For sake of picturing this, consider the 80-ft side as the base and the 60-ft side upright on the right hand side.
The 5-ft band, on the right of course shortens the base, for the innter triangle by 5-feet, as that corner is a square 5 ft x 5 ft.
Consider the inner triangle's vertex on the left (the smallest angle of the triangle). That point is at the larger angle of a quite small right triangle at the bottom left. The vertical (shorter) leg of this tiny right triangle is 5 ft, and the base is 5*80/60 = 20/3 = 6.666..., the amount by which this also decreases the base of the inner triangle as compared to the outer. So the new triangle has base 80 - 5 - 6.6666.... = 68.33333....

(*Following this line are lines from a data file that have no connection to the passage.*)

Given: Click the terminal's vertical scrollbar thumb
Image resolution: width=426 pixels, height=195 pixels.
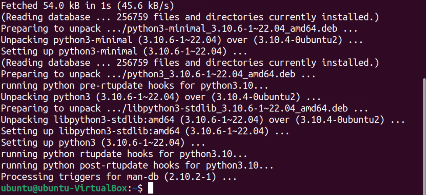Looking at the screenshot, I should coord(424,135).
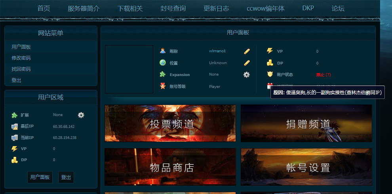Click the gold coins DP icon in main panel
The image size is (392, 194).
click(x=270, y=63)
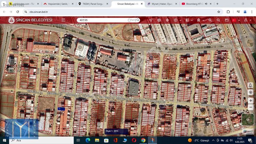This screenshot has height=144, width=256.
Task: Expand the info icon dropdown arrow
Action: 180,20
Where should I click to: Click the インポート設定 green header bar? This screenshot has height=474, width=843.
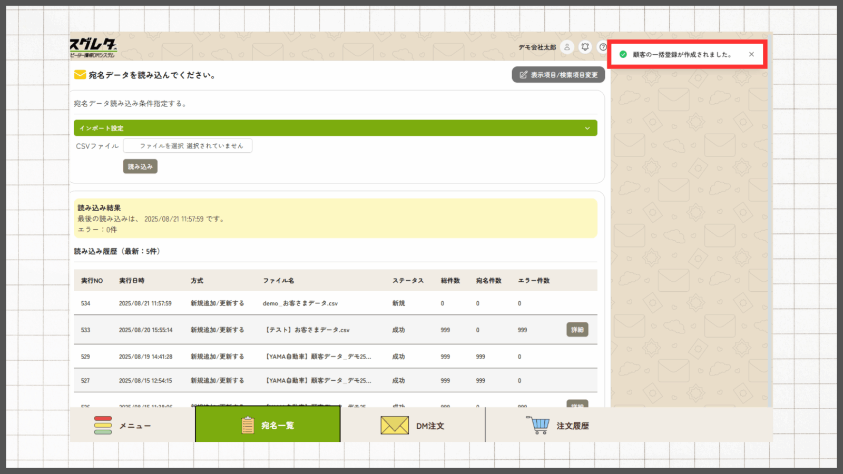[335, 128]
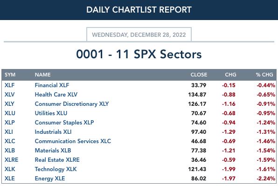Open the XLRE symbol link
Image resolution: width=278 pixels, height=186 pixels.
(x=11, y=160)

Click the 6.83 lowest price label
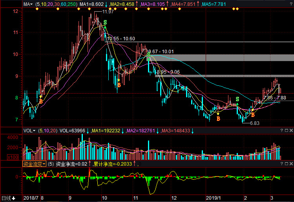point(254,123)
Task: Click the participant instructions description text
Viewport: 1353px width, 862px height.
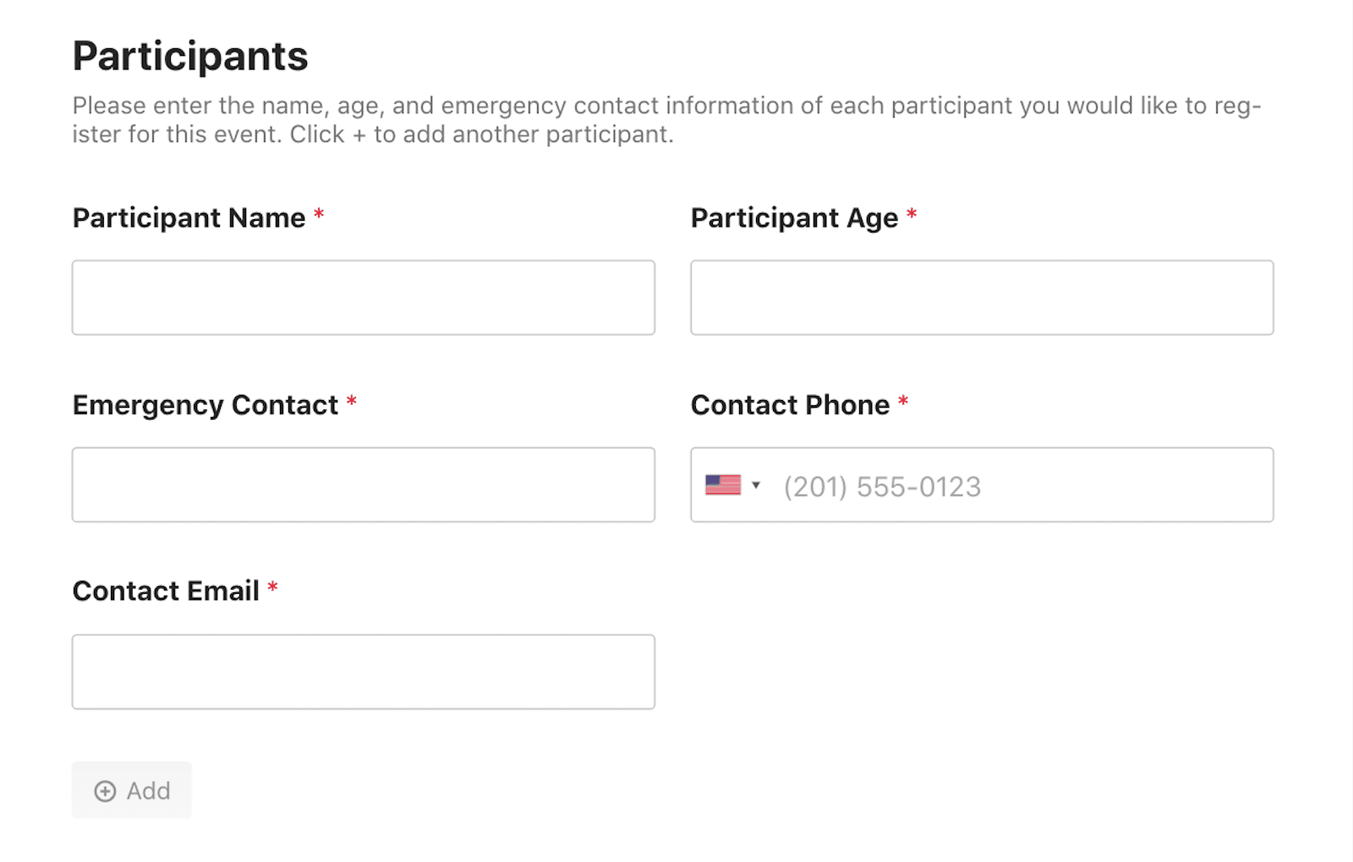Action: pos(666,120)
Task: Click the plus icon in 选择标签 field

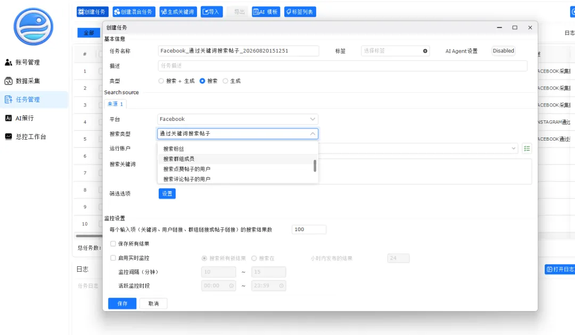Action: (425, 51)
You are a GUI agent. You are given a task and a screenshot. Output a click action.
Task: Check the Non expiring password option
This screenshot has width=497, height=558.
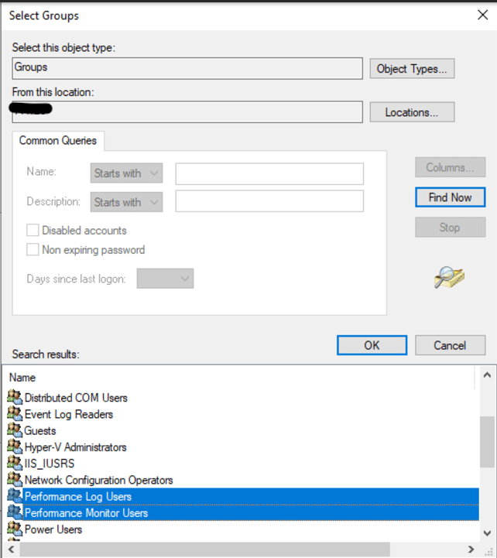(x=33, y=249)
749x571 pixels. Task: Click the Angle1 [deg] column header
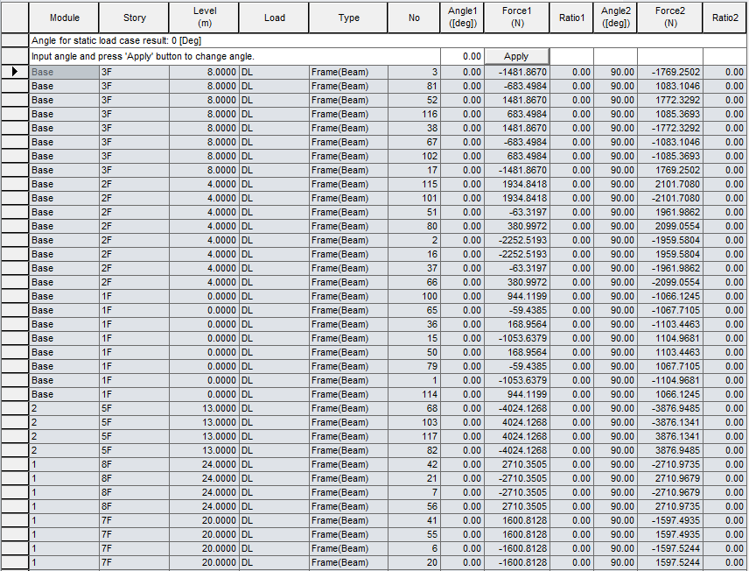(x=463, y=17)
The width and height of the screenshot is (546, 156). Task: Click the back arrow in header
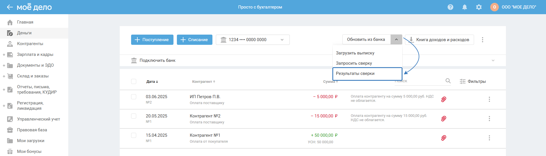point(10,7)
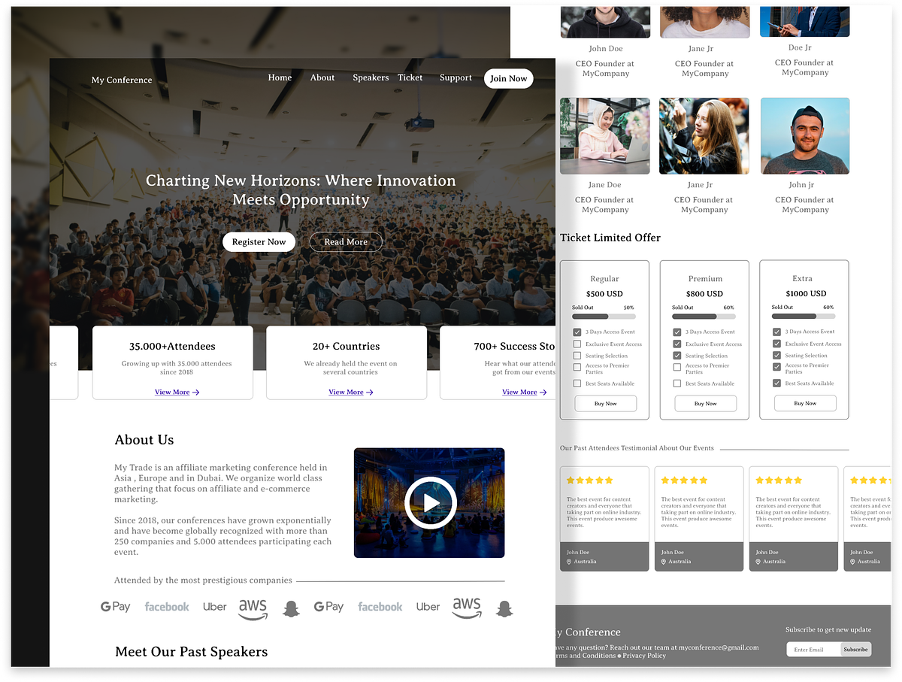Viewport: 902px width, 682px height.
Task: Open the Support nav item
Action: pyautogui.click(x=456, y=77)
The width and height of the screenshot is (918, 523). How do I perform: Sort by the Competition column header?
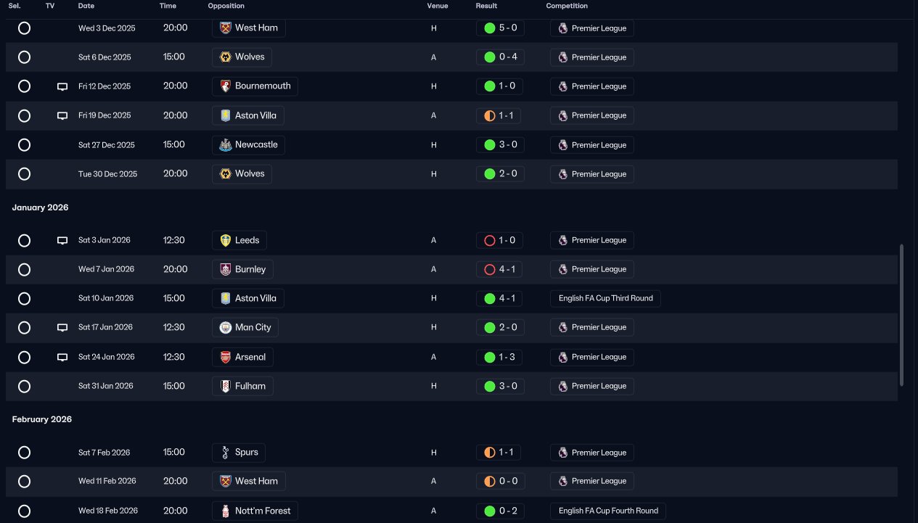[x=567, y=6]
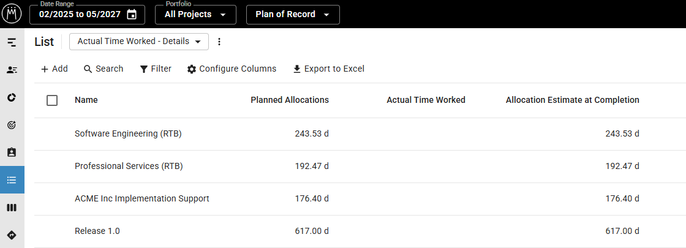The image size is (686, 248).
Task: Open the target goals icon in the sidebar
Action: [x=12, y=125]
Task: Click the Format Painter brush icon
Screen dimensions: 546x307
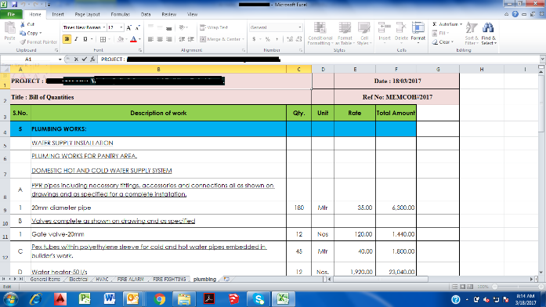Action: (x=23, y=42)
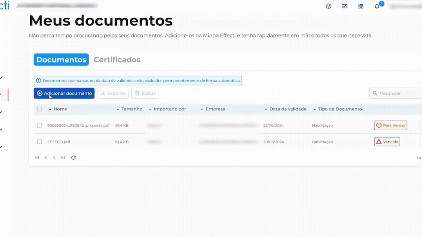Switch to the Certificados tab
Viewport: 422px width, 237px height.
(117, 60)
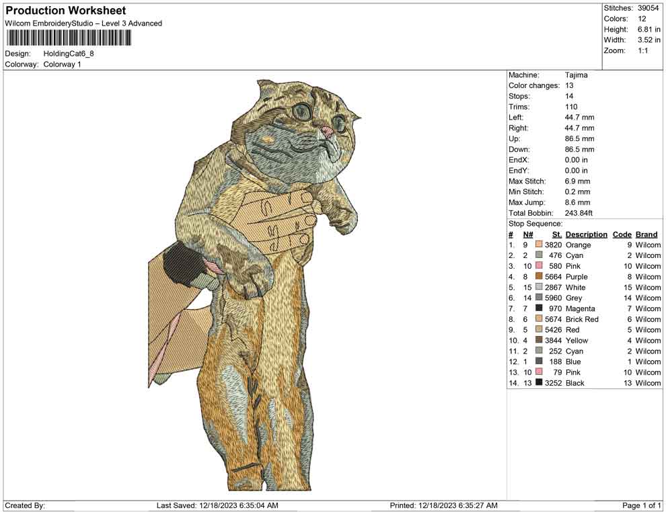Click the N# column header
This screenshot has height=512, width=666.
[x=527, y=234]
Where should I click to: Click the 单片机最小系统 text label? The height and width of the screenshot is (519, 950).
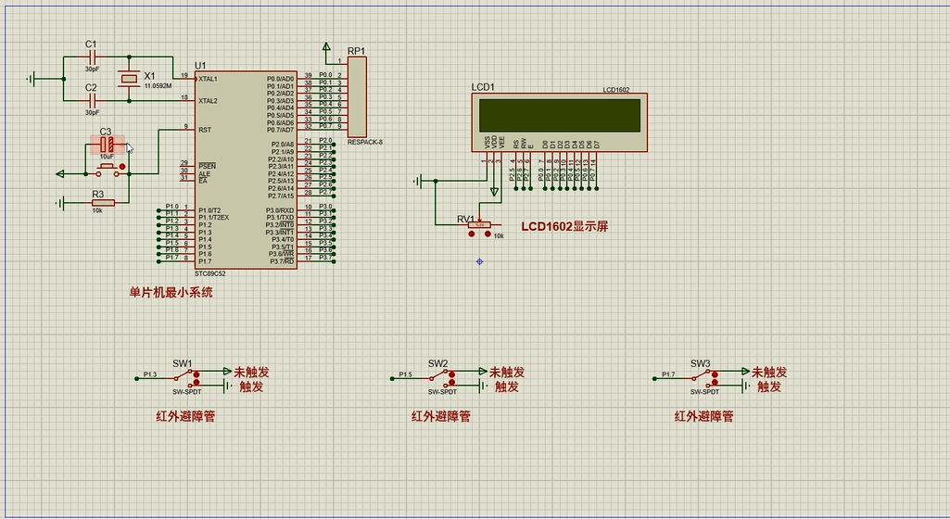pos(171,292)
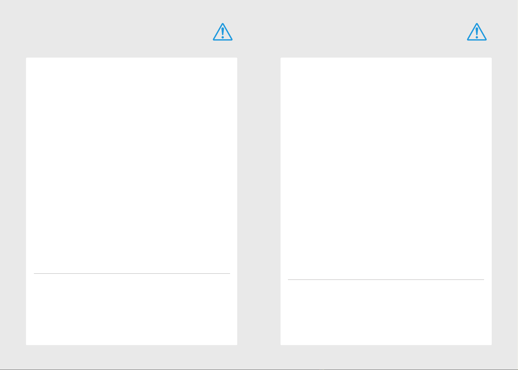Click the top edge of left page
The image size is (518, 370).
[x=132, y=58]
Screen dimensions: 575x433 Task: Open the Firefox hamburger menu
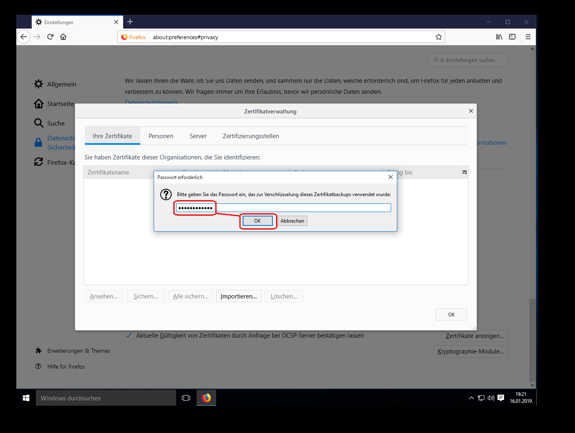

So the pieces at the acute angles are in fact kites, the one at the smallest side having lengths in sequence of 6.666..., 6.6666..., 5,5. (the two length 5's are adjacent, not opposite), as they are hypotenuse-to-hypotenuse congruent right triangles that are mirror images of each other.
An interesting way to get the ratio is to take (68.333.../80)^2, as the inner and outer triangle are similar, as are each of the tiny triangles at the acute corners.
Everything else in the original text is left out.